A voice teacher and early music fan
George Peabody | Planet Earth | 12/24/2007
(5 out of 5 stars)
"A RISING STAR FROM ACROSS THE BORDER (CANADA)!
Matthew White, Canadian countertenor produces an extraordinary performance in these excerpts from Italian Arias. His voice is strong and rich; his technique fluid, and his delivery confident. In part, this is a result of the repertoire, which is quite operatic and virtuosic. He delivers the opening Zelenka arias with golden sonority and soaring lines. But, in truth, he is aided by Zelenka's stylish, sophisticated, and very attractive music,which ranks among the finest of the genre, and is the best in this well-chosen program.
White also shows his stuff in the slower, more lyrical arias, such as Vivaldi's 'Noli o cara te adorantis' (Do not rebuff, o dearest) and Scarlatti's 'Perche momora il ruscello' as well as Zelenka's 'A Che ricerbano', with the sensitively set text 'Great God, the tears of a wretched Mother are asking for mercy' which is preceded and followed by some of the more exciting vocal writing (and performing) you'll ever hear!
As indicated in the liner notes, the three movements opening to Scarlatti's 'Cain, over il primo omicidio' (the first murder) is nothing less than a 'mini-concerto for solo violin', and Lamon's appropriately exciting interpretation sets the stage perfectly for White's enthralling vocalising in 4 widely varied arias selected from larger works.
CD 2 is a compilation bonus featuring 13 tracks from various 'Analekta' releases. It includes my personal favorite Bach aria 'Ich habe genug' featuring Matthew White.
These two discs contain a truly wonderful line-up of performers; talented, creative and entertaining, not the least of which is Matthew White."
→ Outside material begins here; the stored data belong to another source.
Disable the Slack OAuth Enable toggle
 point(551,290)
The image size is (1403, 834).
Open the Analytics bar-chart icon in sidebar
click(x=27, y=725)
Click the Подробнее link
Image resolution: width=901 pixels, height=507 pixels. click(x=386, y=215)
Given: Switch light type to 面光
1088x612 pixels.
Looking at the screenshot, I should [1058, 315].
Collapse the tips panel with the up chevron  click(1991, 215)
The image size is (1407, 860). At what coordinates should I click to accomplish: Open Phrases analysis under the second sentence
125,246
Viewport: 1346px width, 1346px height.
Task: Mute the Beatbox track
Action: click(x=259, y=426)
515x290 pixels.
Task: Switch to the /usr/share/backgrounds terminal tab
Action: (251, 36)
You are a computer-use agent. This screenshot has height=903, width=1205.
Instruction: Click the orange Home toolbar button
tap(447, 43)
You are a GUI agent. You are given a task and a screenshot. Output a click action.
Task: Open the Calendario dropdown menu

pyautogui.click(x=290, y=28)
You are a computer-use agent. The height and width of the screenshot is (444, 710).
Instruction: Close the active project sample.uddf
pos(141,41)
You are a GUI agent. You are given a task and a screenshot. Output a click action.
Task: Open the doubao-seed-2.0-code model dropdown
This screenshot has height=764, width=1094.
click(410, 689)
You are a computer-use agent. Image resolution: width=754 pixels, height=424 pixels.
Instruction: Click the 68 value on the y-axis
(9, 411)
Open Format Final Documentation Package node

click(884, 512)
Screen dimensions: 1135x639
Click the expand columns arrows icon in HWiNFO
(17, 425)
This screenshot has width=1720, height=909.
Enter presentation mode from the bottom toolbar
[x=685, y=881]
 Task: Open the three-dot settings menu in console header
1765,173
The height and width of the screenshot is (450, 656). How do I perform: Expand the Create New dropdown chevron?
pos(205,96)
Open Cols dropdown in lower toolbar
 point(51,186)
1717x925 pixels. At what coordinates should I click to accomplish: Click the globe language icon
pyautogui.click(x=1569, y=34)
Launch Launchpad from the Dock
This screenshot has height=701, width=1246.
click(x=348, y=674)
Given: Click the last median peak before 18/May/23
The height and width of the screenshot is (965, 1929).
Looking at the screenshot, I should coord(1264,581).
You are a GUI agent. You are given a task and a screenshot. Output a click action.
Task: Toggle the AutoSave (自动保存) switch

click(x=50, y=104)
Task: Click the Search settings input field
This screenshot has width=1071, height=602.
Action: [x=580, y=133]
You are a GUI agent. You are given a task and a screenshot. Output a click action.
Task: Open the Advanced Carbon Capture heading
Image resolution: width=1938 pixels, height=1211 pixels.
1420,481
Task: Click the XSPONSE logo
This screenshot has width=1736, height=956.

The CD I want to lend to everyone . . .
George Peabody | 04/26/2004
(5 out of 5 stars)
". . . except that it's the CD I don't want to lend to anyone. As masterful and elegant as anything you'll ever hear, but also highly accessible (in fact I caught my 18-year-old definitely-not-a-baroque-fan brother whistling the first Zelenka aria -- rather spiritedly, too -- after just one incidental hearing). Tafelmusik's playing is a pleasure throughout, for its trademark freshness and immediacy -- I especially enjoy Vivaldi's "String Concerto in C Major" on this disk -- and the arias practically seem to be made for Matthew White. From the lively brilliance of Zelenka, to the gentle "Noli o cara te adorantis" from Vivaldi's "Juditha triumphans" (the words are actually kind of sinister, but could you really cut off the head of anyone who sang to you like this?), to the whole varied set from A. Scarlatti's "Cain" (for pure beauty, just listen to "Miei genitori, addio"), you can only increasingly admire White's unerring musical sense and command -- and of course that stunning, lovely voice."